Family’s plea for help as firm doubles charge.

THE parents of a boy dependent on sophisticated equipment to keep him alive are unable to pay their spiralling electricity bills.

Doctors predicted that Liam Barker, who is about to turn 16, would not live to see his third birthday, but he is now believed to be the UK’s oldest myotubular myopathy sufferer.

He has been on life support since birth and relies on two ventilators 24 hours a day to fight the terminal musclewasting disease.

Philip and Michelle Barker say they are saving Middlesbrough Primary Care Trust (PCT) hundreds of thousands of pounds a year by caring for their son at home and that they should be entitled to a grant to help pay for his machinery running costs.

They said their monthly electricity standing order will rise from £68 to £147, which they are unable to pay.

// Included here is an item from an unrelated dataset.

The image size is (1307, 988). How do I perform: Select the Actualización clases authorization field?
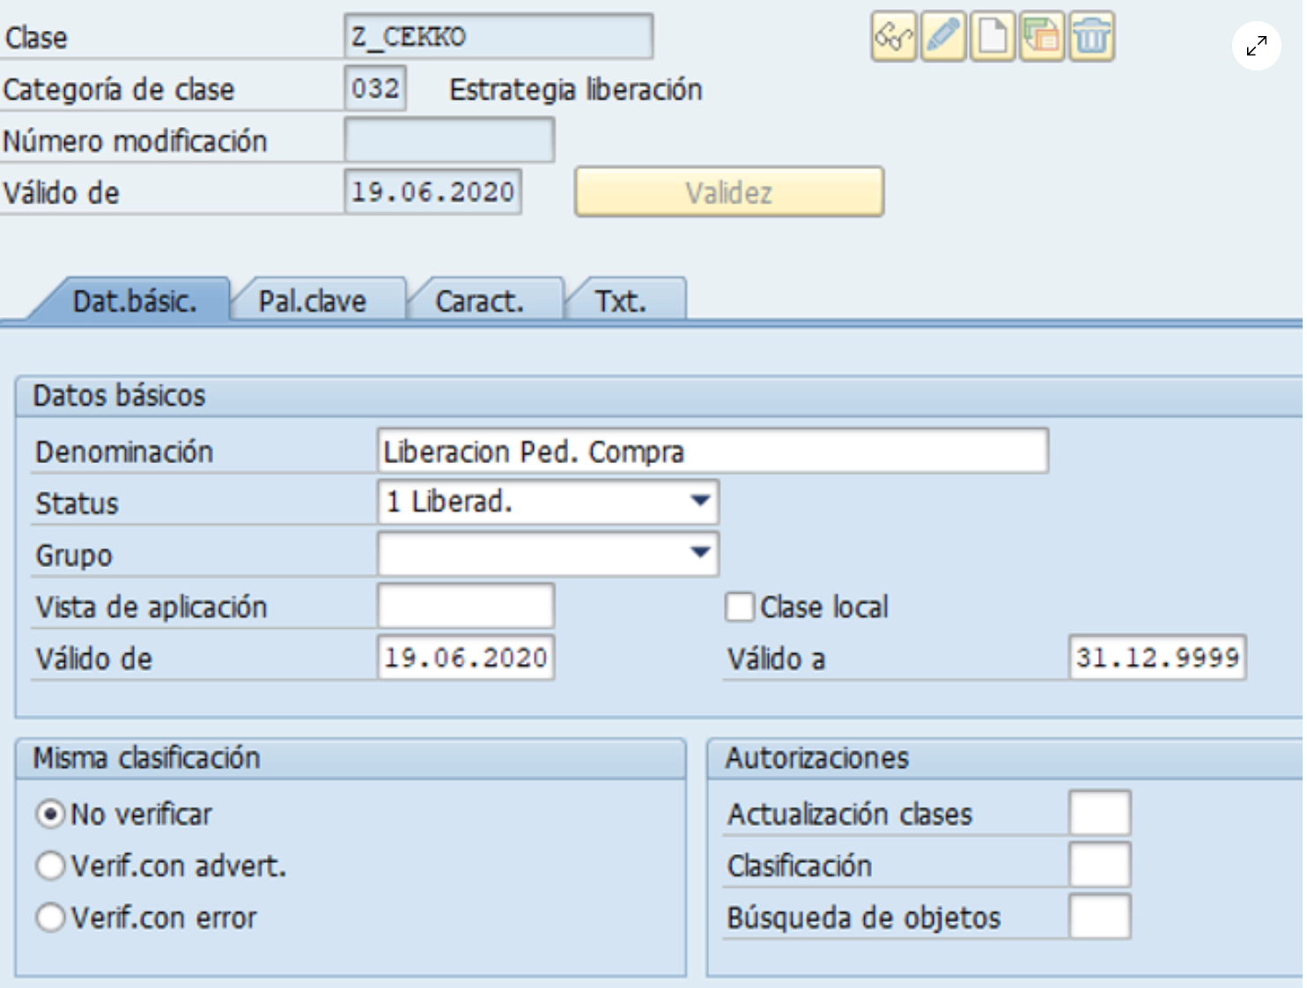1099,814
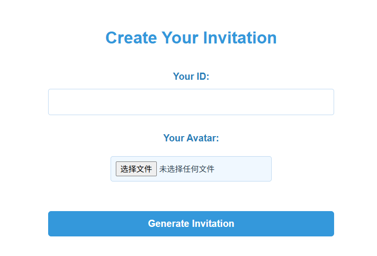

Mr Barker, 49, said they were asking for a contribution of about £80 per month.

However, the trust said it was unable to help, while electricity supplier npower said the family was on its lowest tariff possible.

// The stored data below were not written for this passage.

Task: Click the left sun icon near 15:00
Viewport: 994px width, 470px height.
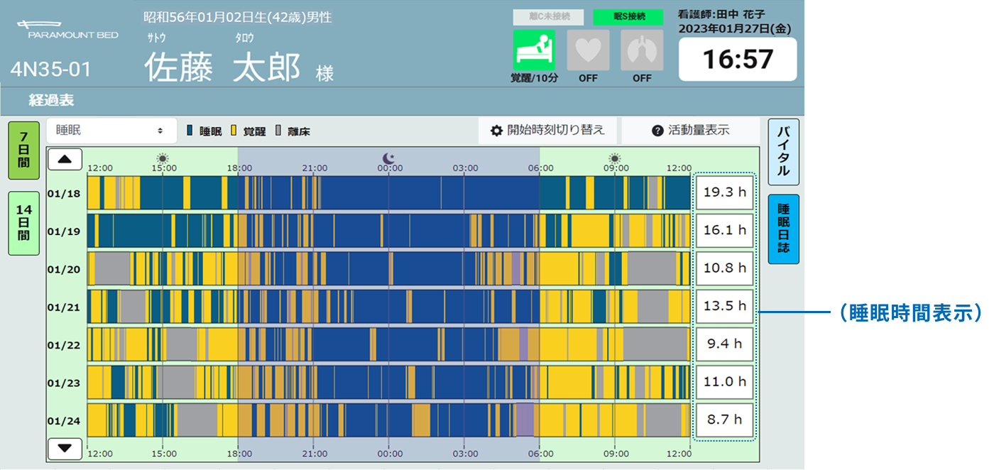Action: click(163, 158)
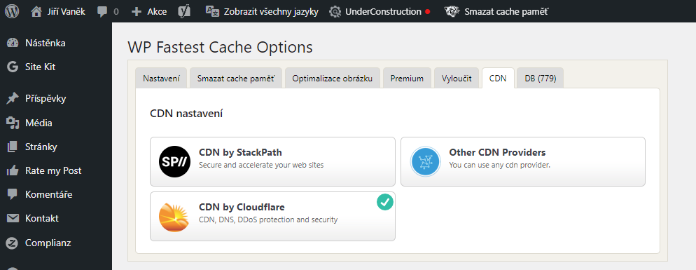Open the Akce plus menu
This screenshot has width=696, height=270.
pos(149,11)
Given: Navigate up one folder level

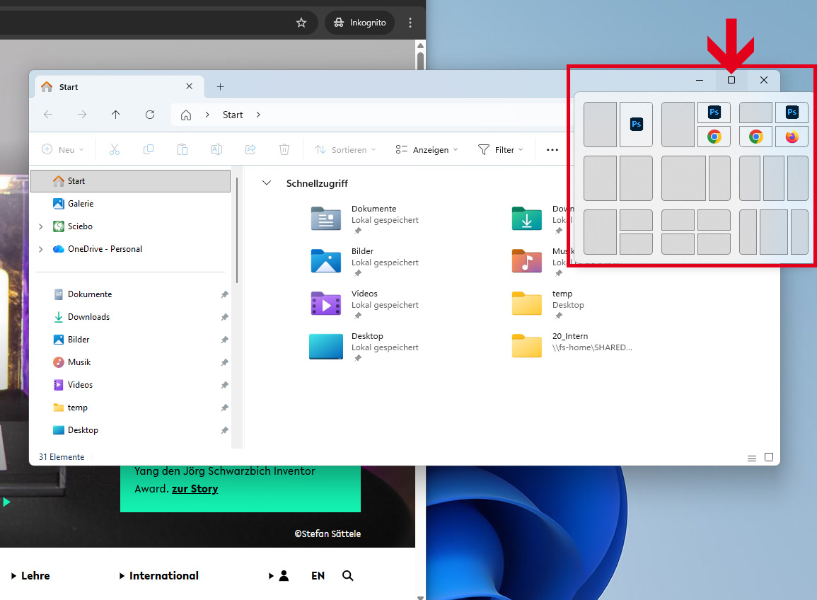Looking at the screenshot, I should click(x=116, y=115).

Mrs Barker, 41, said: “Without this vital equipment, he will die, but the bills are crippling us.

“We fight to keep him here and he fights to stay with us.

He is our miracle.”

The rare muscle condition affects one in ten million children, most of whom do not survive beyond their first birthday.

Liam is unable to walk, talk or use his arms, and communicates by blinking his eyes.

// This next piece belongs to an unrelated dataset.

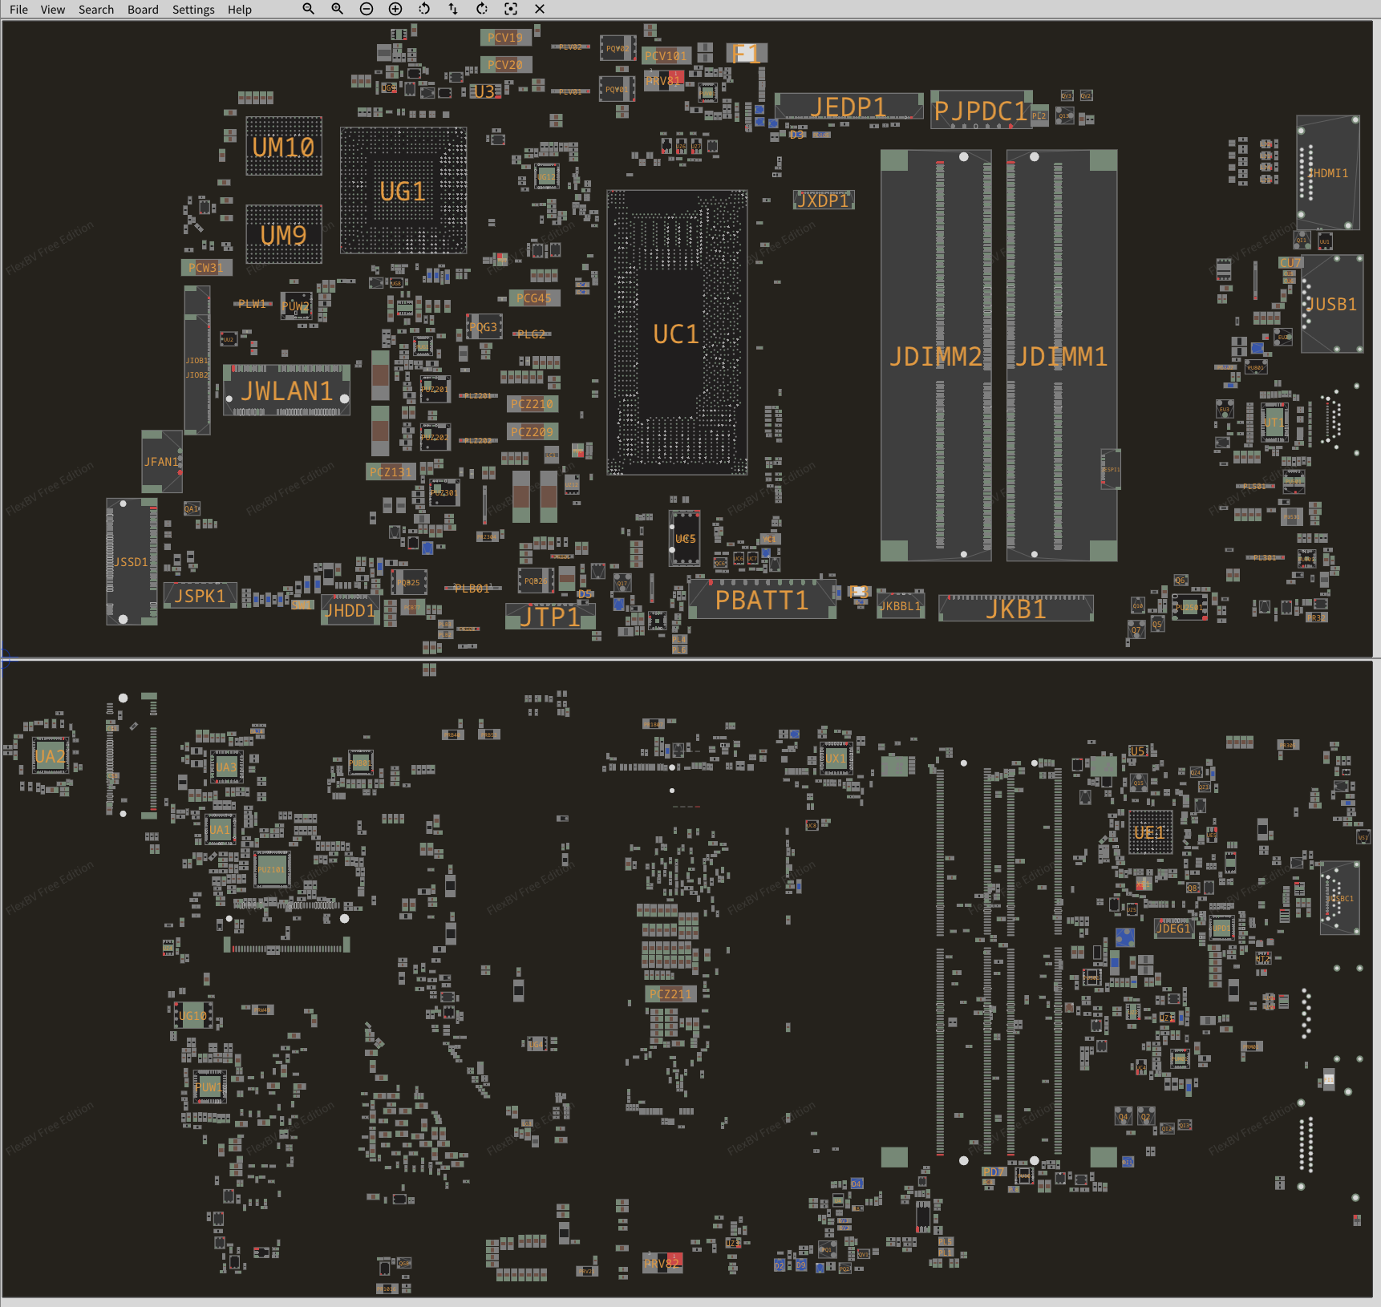Select the JDIMM2 memory slot component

Mr and Mrs Barker, who share their home in Linthorpe, Middlesbrough, with Liam and nine-year-old daughter Britney, have won the support of the Myotubular Trust charity and Middlesbrough MP Sir Stuart Bell.

Hilary Hall, from Middlesbrough PCT, said: “After receiving this request, it was quickly established that this fell outside of the NHS remit, and the PCT was unable to help in terms of financial assistance.”

An npower spokeswoman said: “We have previously offered our help by clearing the debt on their energy bills and also putting them on our very lowest tariff in a bid to keep their bills as low as possible.”